I would like to built a Bluesbreaker / KOT pedal around a CMOS CD4049UB chip and need some help concerning the filtering.
My idea is to simply put the modified CMOS KOT circuit in place of the TS circuit of the ROG UBE Screamer as I like the feature blending some clean signal.

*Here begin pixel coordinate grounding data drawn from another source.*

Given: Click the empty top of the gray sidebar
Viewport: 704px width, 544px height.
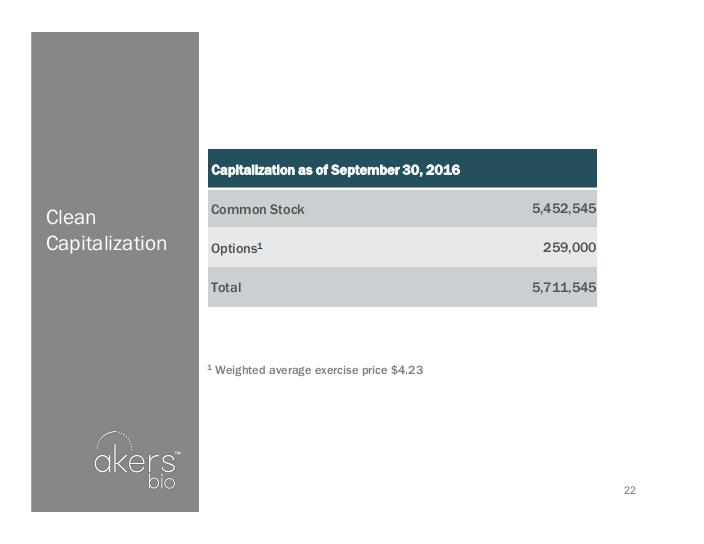Looking at the screenshot, I should click(114, 90).
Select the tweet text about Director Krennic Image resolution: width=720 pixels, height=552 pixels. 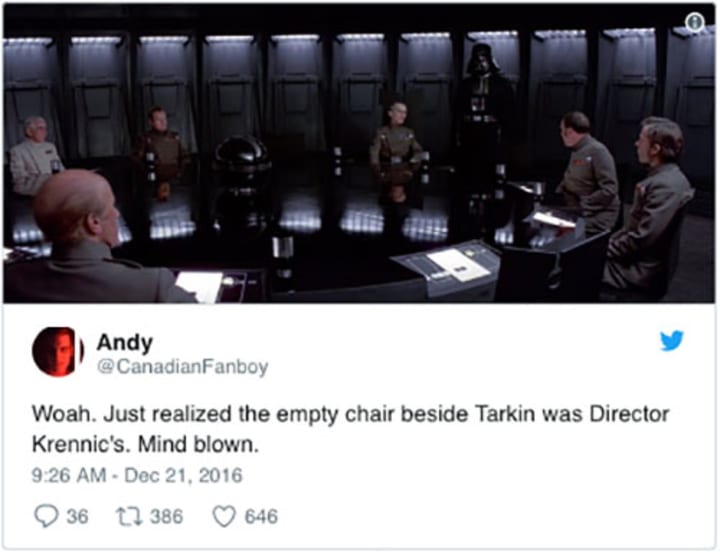click(x=350, y=429)
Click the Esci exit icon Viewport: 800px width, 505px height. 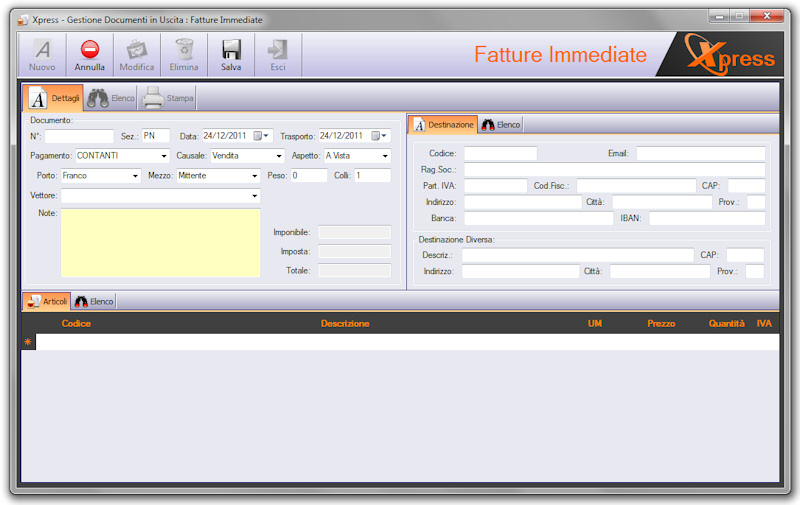tap(278, 50)
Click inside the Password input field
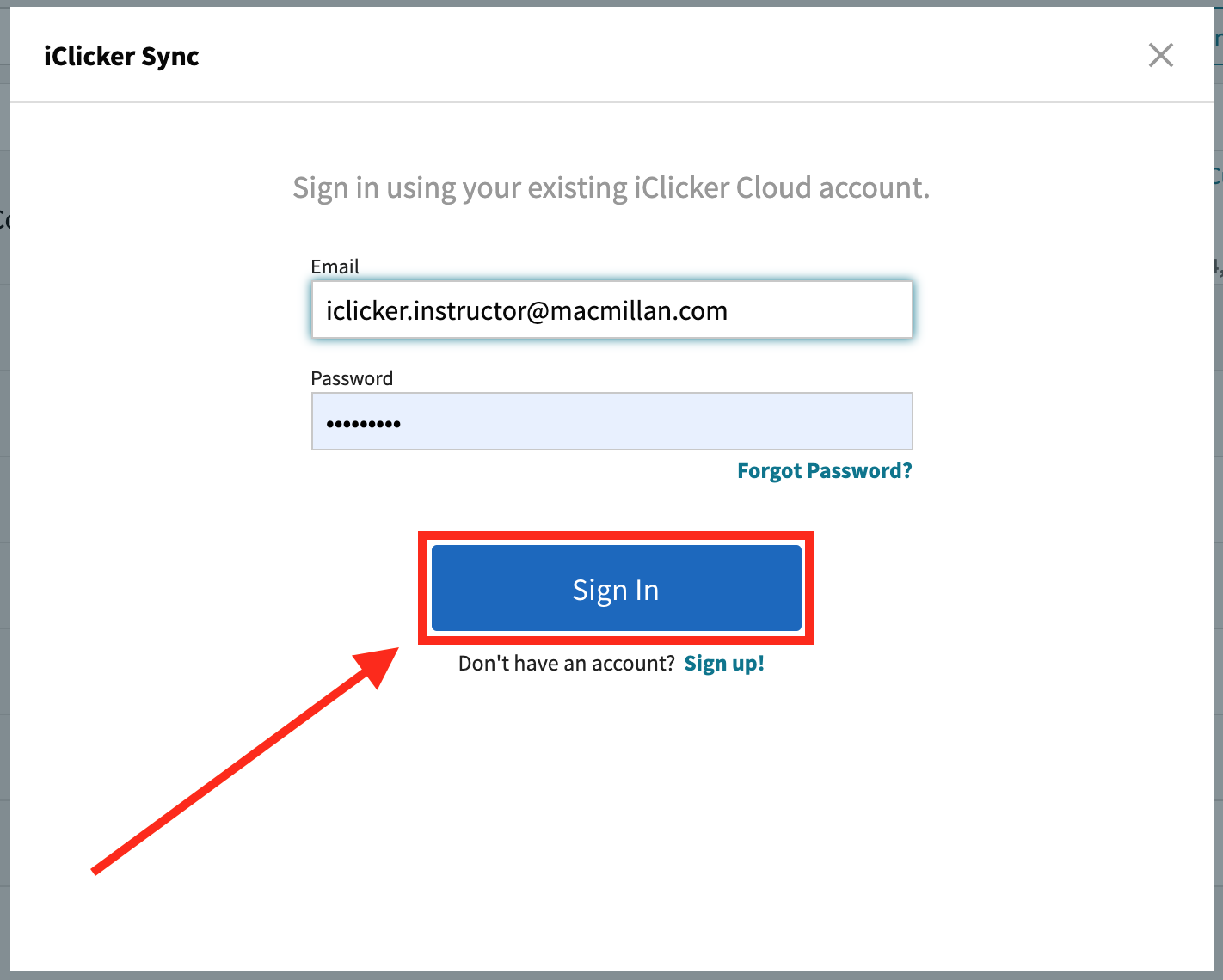 coord(612,421)
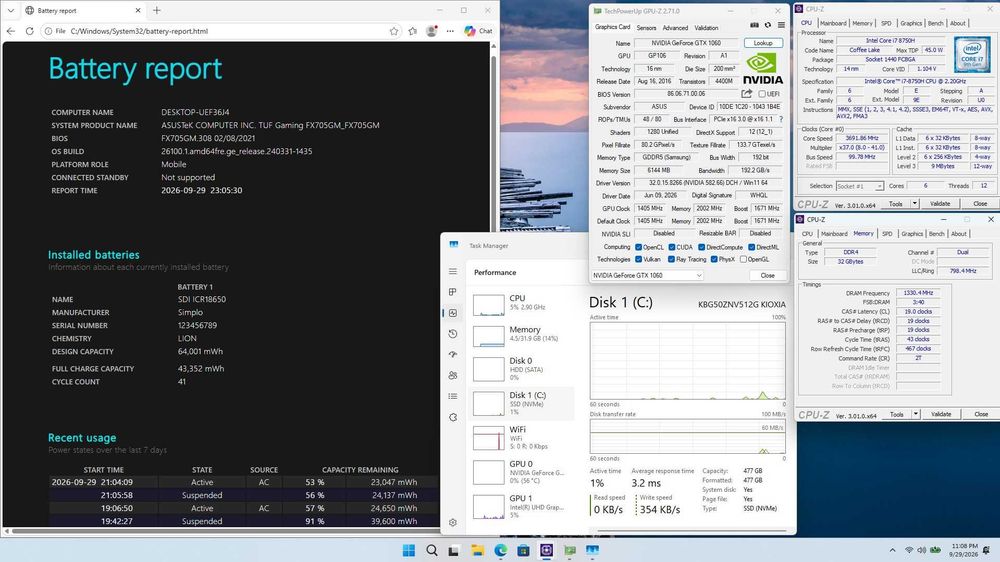This screenshot has height=562, width=1000.
Task: Toggle the OpenGL checkbox in GPU-Z
Action: pos(743,260)
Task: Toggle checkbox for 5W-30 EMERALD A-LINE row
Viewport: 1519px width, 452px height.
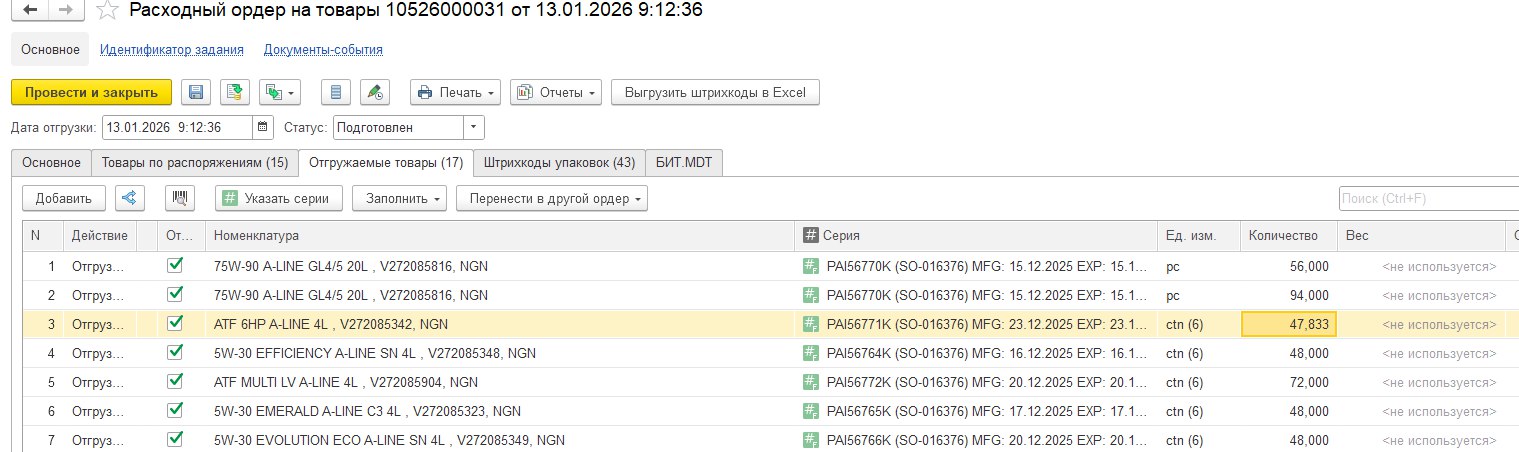Action: click(x=175, y=410)
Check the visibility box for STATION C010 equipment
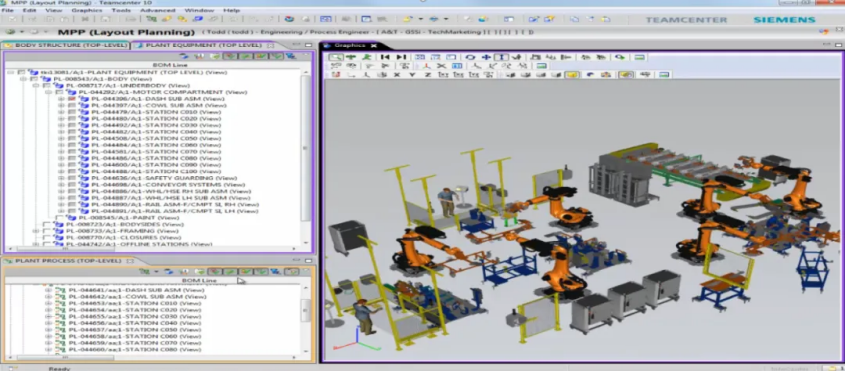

I think it would look pretty similar to the UBE Screamer using two CMOS gain stages for the op-amp clipping stage.
My main problem is the filtering around the clipping stage, which values should I take for the resistor and cap in series infront of the CMOS stage?
Maybe some clever fellows could give me an advice..

Thanks for help

Mr. Lime

Maybe someone can explain to me how to calculate the corner frequencies formed by C1, C2, R1 and R2?
This would help me a lot..

Can I reduce C4, R10, R11 and C7 to only one cap with 0.1u and one resistor with 10k?
Thanks for help

GGBB

Quote from: Mr. Lime on August 29, 2015, 08:31:00 AM
Maybe someone can explain to me how to calculate the corner frequencies formed by C1, C2, R1 and R2?
This would help me a lot..

Can I reduce C4, R10, R11 and C7 to only one cap with 0.1u and one resistor with 10k?

Yes - BluesBreaker clones typically use 10k 0.1µ. It's the total resistance and capacitance of the series that matters for the calculation - so 2*4.7k and 0.22µ/2 is pretty close to 10k and 0.1µ.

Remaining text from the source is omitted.